In the notebook on word vectors below, translate this sentence into German: "most_similar() method can be used for finding nearest neighbors for any given word vector."

PASSAGE GIVEN:
begin

# Word vectors for reasoning

In this notebook I experiment with word vectors. Two alternative methods are tested:
- Word2vec from Google
- FastText from Facebook

In [1]:
# Load libraries
import numpy as np
import pandas as pd
pd.options.display.width=120
#pd.set_option('display.width',75)
#pd.options.display.max_columns=8
import matplotlib.pyplot as plt
import seaborn as sns
import nltk
nltk.download('punkt')
#import nlpia
from nltk.tokenize import TreebankWordTokenizer
from nltk.tokenize.casual import casual_tokenize
from collections import Counter
from collections import OrderedDict
import copy
from sklearn.feature_extraction.text import TfidfVectorizer

[nltk_data] Downloading package punkt to /root/nltk_data...
[nltk_data]   Unzipping tokenizers/punkt.zip.


## 1A) Loading gensim.word2vec module (from Google)

You can also do it so that find the original model (binary format) with google search: "Word2vec models pretrained on Google News documents"
- put it in the local path, and then you can load with below script

In [0]:
import gensim.downloader as api

In [3]:
wv=api.load('word2vec-google-news-300')



  'See the migration notes for details: %s' % _MIGRATION_NOTES_URL


In [0]:
import warnings
warnings.filterwarnings("ignore")

### a) Experimenting with word2vec values

Note, you need to insert wv in front of it (the earlier method without it is deprecated).

most_similar() method:
- most_similar() method can be used for finding nearest neighbors for any given word vector.
- argument: positive adds the vectors together
- argument: negative subtracts the vectors (excludes them)
- argument: topn returns top n values 

doesnt_match() method:
- determines the most unrelated term (with highest distance to all other terms in the input list).

similarity() method:
- calculates cosine similarity between two words

get the word vector for a word (300 dimensions of floats)
- word_vectors['word']

In [5]:
wv.most_similar('cooking')

[('cook', 0.7584654092788696),
 ('Cooking', 0.7552591562271118),
 ('baking', 0.6751805543899536),
 ('cookery', 0.6722506284713745),
 ('humongous_belly', 0.6695600748062134),
 ('cooks', 0.6584445834159851),
 ('sauteeing', 0.6277279853820801),
 ('COOKING_DEADLINE_LOGO_Logo', 0.6251790523529053),
 ('About_Dishing', 0.6237301826477051),
 ('caramelizing_onions', 0.6213988065719604)]

In [6]:
wv.most_similar(positive=['cooking','potatoes'],topn=5)

[('cook', 0.6973531246185303),
 ('oven_roasting', 0.6754531860351562),
 ('Slow_cooker', 0.6742031574249268),
 ('sweet_potatoes', 0.6600280404090881),
 ('stir_fry_vegetables', 0.6548759341239929)]

In [7]:
wv.doesnt_match("potatoes milk cake computer".split())

'computer'

In [8]:
# Perform calculations (e.g. king+woman-man=queen)
wv.most_similar(positive=['king','woman'],negative=['man'],topn=2)

[('queen', 0.7118192911148071), ('monarch', 0.6189674139022827)]

In [9]:
wv.similarity('princess','queen')

end

STORED ROWS:
begin

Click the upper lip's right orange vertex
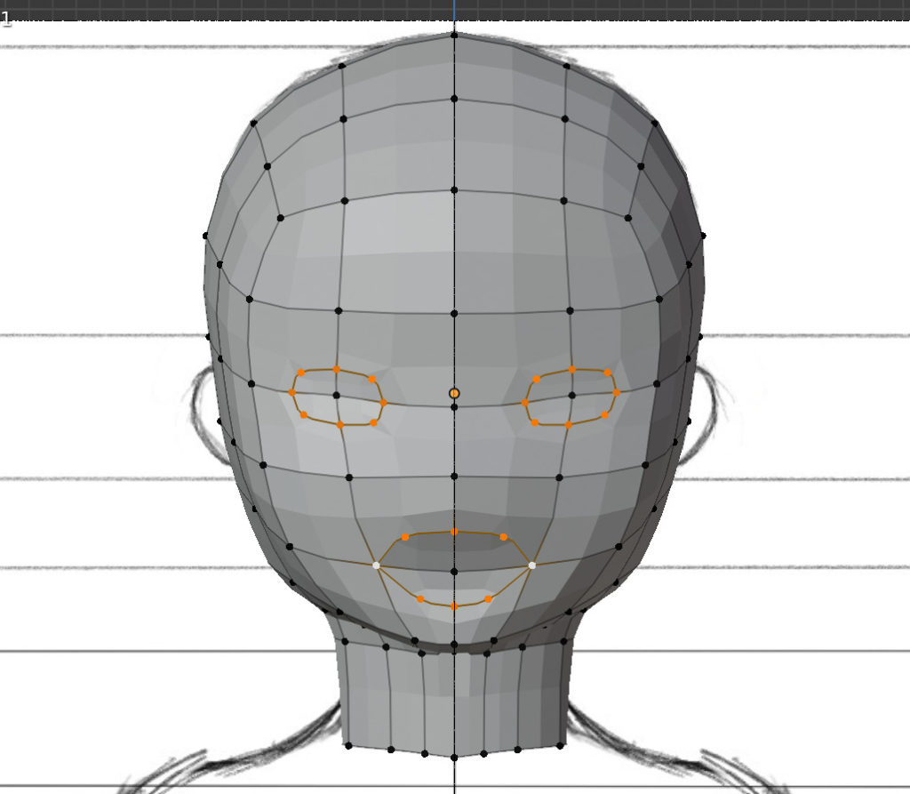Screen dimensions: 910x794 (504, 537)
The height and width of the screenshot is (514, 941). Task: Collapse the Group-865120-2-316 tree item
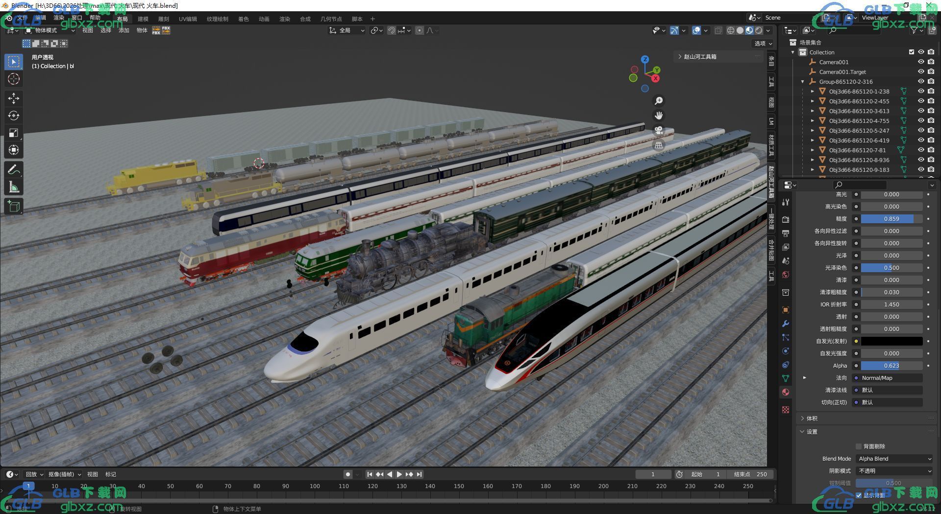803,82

end
begin

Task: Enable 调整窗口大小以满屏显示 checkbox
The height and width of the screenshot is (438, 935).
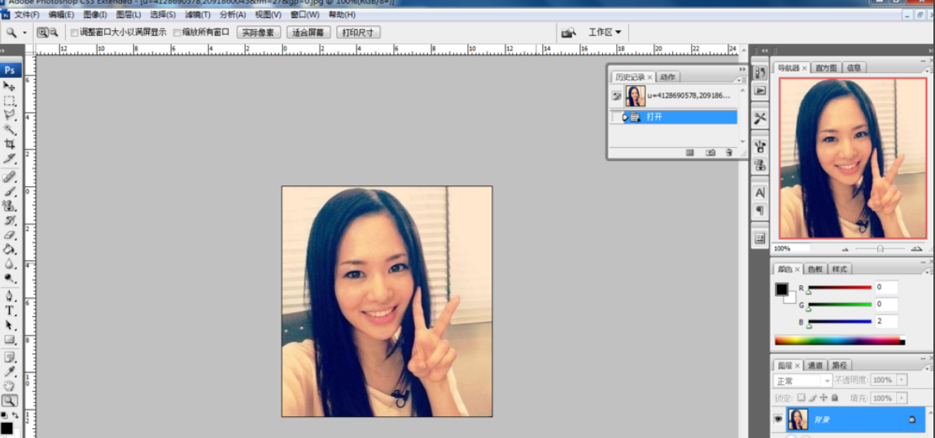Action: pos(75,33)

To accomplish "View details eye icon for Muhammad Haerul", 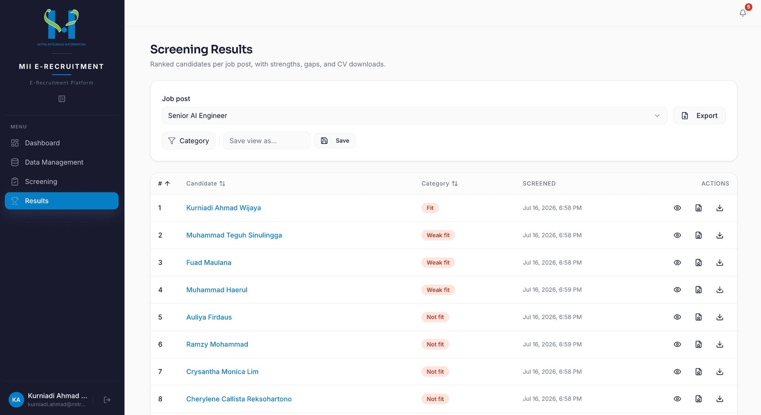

end
begin

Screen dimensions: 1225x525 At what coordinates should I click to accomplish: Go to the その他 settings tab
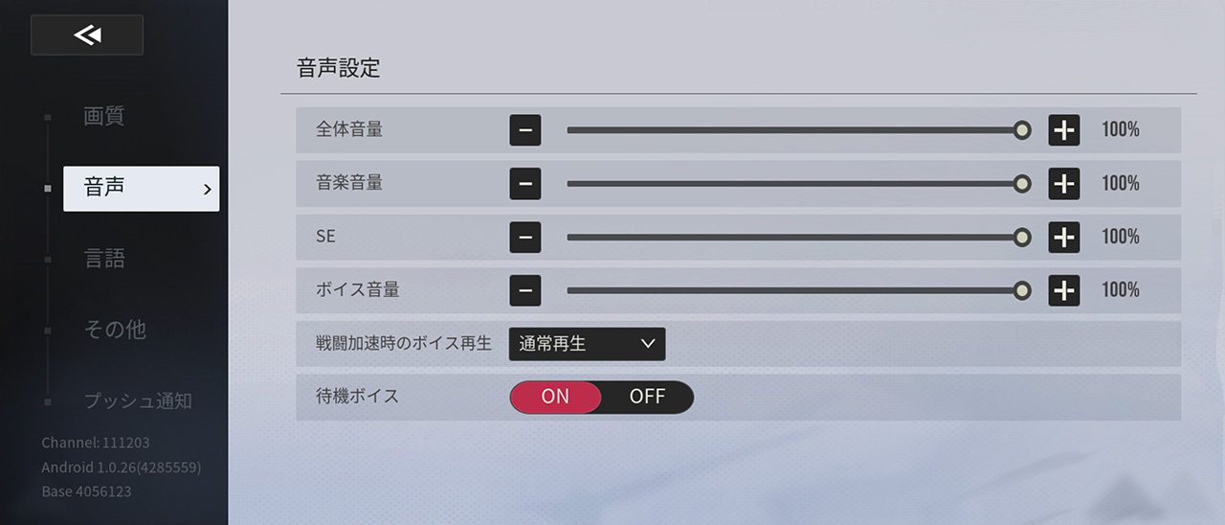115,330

end

SOLUTION FOR THIS PROBLEM:
Die Methode most_similar() kann verwendet werden, um die nächsten Nachbarn für einen beliebigen Wortvektor zu finden.